DDHH
 

La Memoria no prescribe

    Un 5 de julio, pero del 2012, se dictaba, después de 36 años de lucha, la primera sentencia por apropiación ilegítima y robo de bebés, durante la última Dictadura cívico–militar. En el Tribunal Oral Federal Nº6, la presidenta María del Carmen Roqueta leía la sentencia que daba por probada la existencia de una “práctica sistemática y generalizada de sustracción, retención y ocultamiento de menores de edad”, en el marco de un plan general de aniquilación que desplegaron los militares sobre parte de la población con el pretexto de combatir la subversión, implementando métodos del terrorismo de Estado durante los años 1976 a1983.

Ese día, el Tribunal sentenció a Jorge Rafael Videla a 50 años de prisión, una pena histórica para el genocida. También condenaron a aquellos que tenían altos cargos y eran responsables de algún CCD, como el marino Antonio Vañek, condenado a 40 años de prisión como responsable de la Armada; a Jorge “El Tigre” Acosta por la ESMA, condenado a 30 años; a  Santiago Omar Riveros por Campo de Mayo, condenado a 20 años por dos casos; y a Reynaldo Benito Bignone, quien recibió una pena de 15 años.

Entre otros fallos, ese 5 de julio la Corte estipuló la rectificación de las actas de  nacimiento y dieron también sentencias por los casos de niños y niñas que aún se encuentran desaparecidos.
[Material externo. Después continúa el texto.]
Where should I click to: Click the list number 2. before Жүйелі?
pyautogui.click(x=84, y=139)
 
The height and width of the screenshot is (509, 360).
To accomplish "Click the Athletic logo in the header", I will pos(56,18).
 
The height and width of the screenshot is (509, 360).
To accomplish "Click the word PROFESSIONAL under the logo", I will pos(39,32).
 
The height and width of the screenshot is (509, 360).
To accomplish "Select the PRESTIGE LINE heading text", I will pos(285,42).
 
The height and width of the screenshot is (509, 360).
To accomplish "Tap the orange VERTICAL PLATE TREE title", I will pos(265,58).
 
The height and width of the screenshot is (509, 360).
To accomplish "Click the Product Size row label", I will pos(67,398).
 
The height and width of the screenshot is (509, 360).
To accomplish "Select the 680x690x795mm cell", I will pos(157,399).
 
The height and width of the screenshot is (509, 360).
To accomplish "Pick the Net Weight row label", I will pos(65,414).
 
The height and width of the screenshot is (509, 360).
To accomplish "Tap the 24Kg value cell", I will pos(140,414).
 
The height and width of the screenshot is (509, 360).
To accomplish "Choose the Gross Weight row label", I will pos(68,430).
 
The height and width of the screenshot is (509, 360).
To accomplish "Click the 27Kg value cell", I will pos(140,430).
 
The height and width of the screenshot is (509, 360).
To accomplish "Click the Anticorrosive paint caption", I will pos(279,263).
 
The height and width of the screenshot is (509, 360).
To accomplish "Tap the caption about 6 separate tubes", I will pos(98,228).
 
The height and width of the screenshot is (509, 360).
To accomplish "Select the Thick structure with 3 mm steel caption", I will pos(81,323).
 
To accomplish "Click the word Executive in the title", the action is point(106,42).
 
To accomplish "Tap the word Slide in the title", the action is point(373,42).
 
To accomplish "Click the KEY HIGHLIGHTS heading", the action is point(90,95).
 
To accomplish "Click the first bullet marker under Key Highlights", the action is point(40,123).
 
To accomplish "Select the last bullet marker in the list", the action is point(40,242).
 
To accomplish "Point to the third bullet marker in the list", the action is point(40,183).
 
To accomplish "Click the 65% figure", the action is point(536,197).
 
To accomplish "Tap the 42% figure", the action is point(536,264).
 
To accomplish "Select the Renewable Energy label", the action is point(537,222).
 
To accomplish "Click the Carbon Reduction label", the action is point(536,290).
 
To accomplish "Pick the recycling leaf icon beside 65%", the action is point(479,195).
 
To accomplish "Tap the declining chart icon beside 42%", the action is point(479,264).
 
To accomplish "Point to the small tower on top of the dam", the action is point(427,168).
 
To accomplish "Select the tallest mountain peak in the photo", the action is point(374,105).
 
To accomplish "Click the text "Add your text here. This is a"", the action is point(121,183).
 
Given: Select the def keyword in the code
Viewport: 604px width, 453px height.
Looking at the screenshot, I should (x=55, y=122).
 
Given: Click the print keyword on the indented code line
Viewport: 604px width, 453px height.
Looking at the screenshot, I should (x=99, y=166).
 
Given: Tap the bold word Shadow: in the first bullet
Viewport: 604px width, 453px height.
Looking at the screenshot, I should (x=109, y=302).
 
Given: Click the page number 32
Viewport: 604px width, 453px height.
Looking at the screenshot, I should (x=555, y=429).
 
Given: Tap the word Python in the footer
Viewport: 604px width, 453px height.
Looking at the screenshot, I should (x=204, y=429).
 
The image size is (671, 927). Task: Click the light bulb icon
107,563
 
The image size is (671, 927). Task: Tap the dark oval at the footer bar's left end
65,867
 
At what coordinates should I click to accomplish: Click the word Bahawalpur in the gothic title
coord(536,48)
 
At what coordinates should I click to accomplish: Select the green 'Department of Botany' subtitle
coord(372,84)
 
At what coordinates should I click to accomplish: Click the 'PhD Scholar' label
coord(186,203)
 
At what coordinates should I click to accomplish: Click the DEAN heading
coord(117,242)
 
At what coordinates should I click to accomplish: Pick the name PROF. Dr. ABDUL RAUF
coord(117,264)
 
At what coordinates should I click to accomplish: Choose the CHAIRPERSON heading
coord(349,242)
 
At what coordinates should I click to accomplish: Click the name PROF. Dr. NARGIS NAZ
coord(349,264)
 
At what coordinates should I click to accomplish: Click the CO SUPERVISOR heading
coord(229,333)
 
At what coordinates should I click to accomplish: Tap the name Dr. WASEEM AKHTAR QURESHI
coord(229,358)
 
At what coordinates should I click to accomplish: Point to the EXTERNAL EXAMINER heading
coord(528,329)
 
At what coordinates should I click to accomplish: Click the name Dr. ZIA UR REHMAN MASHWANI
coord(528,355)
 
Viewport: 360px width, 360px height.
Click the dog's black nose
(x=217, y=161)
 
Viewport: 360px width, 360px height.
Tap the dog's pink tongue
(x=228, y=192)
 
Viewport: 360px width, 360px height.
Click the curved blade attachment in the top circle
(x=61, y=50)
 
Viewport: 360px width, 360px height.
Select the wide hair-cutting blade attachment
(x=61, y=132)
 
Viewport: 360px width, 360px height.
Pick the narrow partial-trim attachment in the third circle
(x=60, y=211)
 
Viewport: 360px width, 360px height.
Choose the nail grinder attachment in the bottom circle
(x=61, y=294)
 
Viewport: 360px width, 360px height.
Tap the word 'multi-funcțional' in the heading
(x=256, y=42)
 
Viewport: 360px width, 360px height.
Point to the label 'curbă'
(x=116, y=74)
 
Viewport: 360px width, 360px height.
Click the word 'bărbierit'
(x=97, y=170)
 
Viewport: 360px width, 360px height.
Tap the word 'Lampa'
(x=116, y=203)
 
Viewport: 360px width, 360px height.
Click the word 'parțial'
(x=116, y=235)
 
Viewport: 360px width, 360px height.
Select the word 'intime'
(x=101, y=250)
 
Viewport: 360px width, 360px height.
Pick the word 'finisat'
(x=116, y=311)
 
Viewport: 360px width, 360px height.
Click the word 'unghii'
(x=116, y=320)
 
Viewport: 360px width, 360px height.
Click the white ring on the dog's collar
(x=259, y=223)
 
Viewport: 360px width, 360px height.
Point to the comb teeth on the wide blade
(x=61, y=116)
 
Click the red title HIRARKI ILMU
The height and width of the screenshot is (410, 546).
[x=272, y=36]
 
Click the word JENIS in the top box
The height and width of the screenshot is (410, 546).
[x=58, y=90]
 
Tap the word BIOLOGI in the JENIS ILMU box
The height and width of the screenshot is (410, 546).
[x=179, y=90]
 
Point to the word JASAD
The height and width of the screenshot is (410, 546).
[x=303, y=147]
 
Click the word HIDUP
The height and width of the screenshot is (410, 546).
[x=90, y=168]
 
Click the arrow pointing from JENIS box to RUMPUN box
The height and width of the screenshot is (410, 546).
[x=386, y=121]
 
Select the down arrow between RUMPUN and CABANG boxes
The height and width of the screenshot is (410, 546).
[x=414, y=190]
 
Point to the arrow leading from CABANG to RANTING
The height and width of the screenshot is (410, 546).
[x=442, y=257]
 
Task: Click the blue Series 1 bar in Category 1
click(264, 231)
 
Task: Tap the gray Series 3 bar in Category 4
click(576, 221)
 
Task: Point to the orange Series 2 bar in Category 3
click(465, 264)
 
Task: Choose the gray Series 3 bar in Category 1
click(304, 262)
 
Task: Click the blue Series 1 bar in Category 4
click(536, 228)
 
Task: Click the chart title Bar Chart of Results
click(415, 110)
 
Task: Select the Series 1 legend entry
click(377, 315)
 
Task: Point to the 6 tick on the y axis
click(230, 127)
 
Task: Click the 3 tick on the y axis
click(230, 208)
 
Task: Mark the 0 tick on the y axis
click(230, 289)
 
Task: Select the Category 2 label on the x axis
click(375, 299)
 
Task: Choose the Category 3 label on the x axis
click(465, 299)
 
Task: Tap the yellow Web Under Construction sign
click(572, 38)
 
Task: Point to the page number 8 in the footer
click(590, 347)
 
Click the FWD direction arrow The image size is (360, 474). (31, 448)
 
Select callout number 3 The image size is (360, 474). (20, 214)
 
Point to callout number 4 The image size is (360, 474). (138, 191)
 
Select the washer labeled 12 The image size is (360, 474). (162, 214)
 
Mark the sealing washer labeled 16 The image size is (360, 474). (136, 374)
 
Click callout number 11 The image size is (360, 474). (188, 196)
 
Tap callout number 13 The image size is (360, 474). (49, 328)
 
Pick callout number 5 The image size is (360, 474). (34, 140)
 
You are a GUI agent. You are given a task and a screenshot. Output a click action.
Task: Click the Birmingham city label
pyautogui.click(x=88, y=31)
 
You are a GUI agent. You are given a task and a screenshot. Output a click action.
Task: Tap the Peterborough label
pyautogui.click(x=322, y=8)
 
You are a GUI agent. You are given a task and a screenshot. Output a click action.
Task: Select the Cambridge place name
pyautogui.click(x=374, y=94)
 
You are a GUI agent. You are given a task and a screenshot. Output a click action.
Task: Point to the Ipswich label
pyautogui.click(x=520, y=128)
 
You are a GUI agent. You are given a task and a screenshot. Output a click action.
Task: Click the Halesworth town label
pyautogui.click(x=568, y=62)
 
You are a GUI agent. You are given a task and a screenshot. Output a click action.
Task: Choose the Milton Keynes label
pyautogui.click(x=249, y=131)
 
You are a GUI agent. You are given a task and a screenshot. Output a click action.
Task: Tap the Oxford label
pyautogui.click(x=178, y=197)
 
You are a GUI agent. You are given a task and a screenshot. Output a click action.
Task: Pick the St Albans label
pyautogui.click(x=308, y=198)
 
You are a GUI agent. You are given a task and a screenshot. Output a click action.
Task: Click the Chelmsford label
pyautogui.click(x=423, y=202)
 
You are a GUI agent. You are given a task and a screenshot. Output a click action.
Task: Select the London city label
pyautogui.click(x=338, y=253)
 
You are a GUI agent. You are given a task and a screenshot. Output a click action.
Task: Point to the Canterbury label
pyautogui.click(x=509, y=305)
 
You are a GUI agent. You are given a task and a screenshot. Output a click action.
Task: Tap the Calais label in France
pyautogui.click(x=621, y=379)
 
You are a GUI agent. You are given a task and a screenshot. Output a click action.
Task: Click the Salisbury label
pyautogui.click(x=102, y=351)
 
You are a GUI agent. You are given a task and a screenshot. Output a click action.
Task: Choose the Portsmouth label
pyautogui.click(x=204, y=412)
De esta manera, la resolución dejó en el papel sentada la jurisprudencia sobre la nulidad de prescripción de estos crímenes, tal y como lo son también los crímenes de lesa humanidad.

Fue a partir del 2003 con la llegada al poder de Néstor Kirchner que el avance en Derechos Humanos como política de Estado ha profundizado la búsqueda de los niños y niñas apropiadas, y han podido en estos últimos diez años conquistar logros tan grandes e importantes para la constante lucha por la Memoria, la Verdad y la Justicia, como lo sucedido aquél 5 de julio del 2012.

Gracias al posicionamiento del Estado Nacional en esta década y a la incansable búsqueda  de bebés apropiados, es que en estos 40 años la lucha por la  verdad y justicia, como pueblo soberano, seguimos el ejemplo  que tanto nos enseñaron nuestras Madres y Abuelas de Plaza de Mayo, mujeres como María Teresa Chorobik de Mariani "Chicha", y Estela de Carlotto, entre otras abuelas que aún hoy siguen buscando a los nietos, pero por sobre todas las cosas, son abuelas que dejarán un legado de fuerza y convicción que Argentina nunca más olvidará.